Il problema è che lasciatisi alle spalle
quei primi tre minuti inediti, il resto è
tutto noto. Il che porta a riflettere sul destino
riservato a musicisti come lo stesso Cobain o
Jeff Buckley
dopo la morte.
Dischi costruiti in qualche modo senza alcun
rispetto. E' questo come sempre, e come scriveva
il kalporziano Daniele Paletta riguardo a Buckley
("Songs To
No One 1991-1992"), che lascia l'amaro
in bocca. Perché se fosse per la qualità
della musica, ci sarebbe poco da obiettare.

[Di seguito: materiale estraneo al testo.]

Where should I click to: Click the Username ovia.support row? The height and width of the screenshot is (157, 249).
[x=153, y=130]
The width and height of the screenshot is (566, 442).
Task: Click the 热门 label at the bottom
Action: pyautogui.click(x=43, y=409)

Difficile
trovare quindici canzoni di questo livello nel
repertorio di molti gruppi, figurarsi in un disco
solo.
I classici dei Nirvana, "Come As You are"
e "Lithium", "About A Girl"
e "Heart-Shaped Box", e il pezzo che
non poteva mancare per come ha cambiato il corso
della storia, almeno della loro, "Smells
Like Ten Spirits", sfilano uno dopo l'altro.
Con sfumature diverse tutte capaci di dare le
sensazioni che solo le grandi canzoni riescono
a dare,ripercorrendo l'evoluzione del gruppo,
dalla rabbia acerba di "Bleach" fino
alle atmosfere acustiche dell'"Unplugged"
che avrebbe dovuto chiudere la vicenda Nirvana,
intriso com'è di tanta malinconia e dolore
da non lasciare spazio a niente altro.
Perché in fondo aveva già detto
tutto la rilettura di "Where Did You Sleep
Last Night?" che chiude sia questo disco
un po' inutile che quel concerto, e che resta
la più bella e straziante versione di un
brano blues ascoltata da molto tempo a questa
parte.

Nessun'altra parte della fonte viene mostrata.